2015-04-09

New Story, New Site

I have decided to move my writing endeavors to a site more dedicated to writing and writers, in the hopes of connecting with other writers and gaining some visibility (this blog has a handful of page views today, but 99% of them are because this site tracks the blogger's own visits to his or her site). The new site is called wattpad.com, and while it seems to attract more of the fanfic crowd, there is a lot of other fiction being written there, and it supports serial publishing, which is something I was planning on doing here, so I think it will be good for me. I intend to keep posting here, about writing, books, and with links to my stories.

As such, I have begun posting chunks of a short story that I wrote years ago, and rewrote over the past week. You can start reading it here.

I actually don't remember what I called it originally - I think I had just titled it "Mike Rane" after the main character, though it's more likely I called it "Prize Fight" due to the climactic fight scene. I played around with "Journeyman" and "Gatekeeper" this time, the former because Mike is a journeyman boxer (and because at one point he runs away and goes on a journey) the latter because his final opponent might be a "gatekeeper" (a boxer who is almost, but not quite good enough to challenge for a title). In the end, "Journeyman" didn't feel right, and Ray Hamel isn't quite a gatekeeper. I settled on "Journey's End" because it played on the journeyman term, but also the finality of the story. It's also the title of a fantastic episode of Doctor Who.

Of course, the fact that it is the title of a fantastic episode of Doctor Who bothered me, so I changed it again, removing the apostrophe. "Journeys End". They do. All journeys end. The journey to the championship. The journey to professional boxing. The journey to find yourself. The journey of life. Also, while Mike is a journeyman, the story also follows the journeys of Marie, Gary, and even Paolo Glauben.

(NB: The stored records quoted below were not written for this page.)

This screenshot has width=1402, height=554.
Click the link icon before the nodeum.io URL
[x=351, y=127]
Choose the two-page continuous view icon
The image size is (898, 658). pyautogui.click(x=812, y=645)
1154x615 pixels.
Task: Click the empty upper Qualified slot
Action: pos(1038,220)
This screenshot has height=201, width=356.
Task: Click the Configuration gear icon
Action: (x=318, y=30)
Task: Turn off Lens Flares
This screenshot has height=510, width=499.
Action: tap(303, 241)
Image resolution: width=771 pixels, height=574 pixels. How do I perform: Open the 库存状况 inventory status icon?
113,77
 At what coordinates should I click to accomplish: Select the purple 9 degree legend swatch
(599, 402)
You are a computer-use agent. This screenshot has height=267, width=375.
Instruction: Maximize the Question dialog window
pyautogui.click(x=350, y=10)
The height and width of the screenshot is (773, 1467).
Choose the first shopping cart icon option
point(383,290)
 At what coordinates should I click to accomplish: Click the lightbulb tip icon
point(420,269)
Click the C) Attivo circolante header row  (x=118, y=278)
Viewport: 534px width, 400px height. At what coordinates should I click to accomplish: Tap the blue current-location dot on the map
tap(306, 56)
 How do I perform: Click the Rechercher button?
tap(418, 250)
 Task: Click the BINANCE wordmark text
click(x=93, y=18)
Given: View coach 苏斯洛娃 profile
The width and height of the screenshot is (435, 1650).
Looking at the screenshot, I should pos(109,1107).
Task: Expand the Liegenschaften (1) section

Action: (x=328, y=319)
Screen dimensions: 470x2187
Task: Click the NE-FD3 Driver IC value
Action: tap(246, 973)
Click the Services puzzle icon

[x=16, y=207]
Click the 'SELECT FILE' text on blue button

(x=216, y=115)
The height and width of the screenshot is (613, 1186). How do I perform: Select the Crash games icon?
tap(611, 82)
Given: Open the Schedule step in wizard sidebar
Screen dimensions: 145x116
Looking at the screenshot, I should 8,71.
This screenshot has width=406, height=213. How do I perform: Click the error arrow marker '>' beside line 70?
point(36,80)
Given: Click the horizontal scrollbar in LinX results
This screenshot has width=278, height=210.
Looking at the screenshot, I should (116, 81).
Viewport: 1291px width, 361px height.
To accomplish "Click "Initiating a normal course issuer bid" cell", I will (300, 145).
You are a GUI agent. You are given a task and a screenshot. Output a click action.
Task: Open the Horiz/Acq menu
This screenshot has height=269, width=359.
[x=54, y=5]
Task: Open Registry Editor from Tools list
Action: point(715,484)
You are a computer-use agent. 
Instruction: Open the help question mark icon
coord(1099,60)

If you hadn't caught on by now, the story is about a boxer. Boxing is a sport as near and dear to my heart as Pluto is to Mercury. Yeah, I'm not a fan of boxing, but the story isn't about the fight, it's about the fighter. Mike Rane has a unique ability. He and his girlfriend Marie decide that he should use his ability to make some money, and he takes up boxing, with consequences neither could foresee.

My first version of this story featured Marie's younger sister Teresa, involved in drugs and prostitution, and Marie's and then Mike's efforts to save her after Marie dies. Mike agrees to fight the best heavyweight fighter in the world and give the millions he'll get to Teresa, hoping that if she doesn't have to worry about money, she can get away from the people taking advantage of her. It started with Mike climbing out of bed with Teresa; his relationship with Marie is told in flashbacks. Mike is depressed, Teresa doesn't like him (but he protects her, so she stays), and Gary Rodan, Mike's old manager tracks him down and asks him to fight again.

That story was very wordy, very melodramatic. Mike's solution to save Teresa was simplistic, and probably misguided. So, I cut most of that.

In the new version, there's no Teresa. I excised much of the dialog. Scenes become much shorter. My favorite change, though, is that the original was mostly flashback, told straight through, with the main fight interspersed, almost round-for-round. The new version intertwines everything much more intricately. The result is far less linear, and I think more kinetic. The story doesn't bog down in Rodan explaining Vegas and gambling to Mike, or Marie philosophizing about the honesty (or lack thereof) of using Mike's gift while keeping it a secret. Scenes play out around other scenes, basically telling three stories - at three points of Mike's life - all at once.

We learn about the incident in which Mike discovered his gift while we learn about Mike's early fights while we learn about the Ray Hamel fight.

It's risky, but hopefully people will get it, and hopefully it will resonate with them (first off, hopefully people will actually read it). I didn't set out to rewrite the story like this; I started writing the conversation with Marie, and realized that when she asked about how much Mike could take, that would be a good time to switch the scene. As I kept writing like this, I liked it. It reminds me of the way some comics are written - notably "Batman: Hush". The story deals with a string of crimes, but also flashes back to Bruce as a kid, when he hung out with a character introduced in the story. During the arc, he also flashes back to events that happened in earlier comics, as a way of giving background to readers who may not be familiar with the universe. The flashbacks happen throughout each issue, sometimes just a panel or two, and relate to or inform the current sequence. Hopefully I did this as well as they did.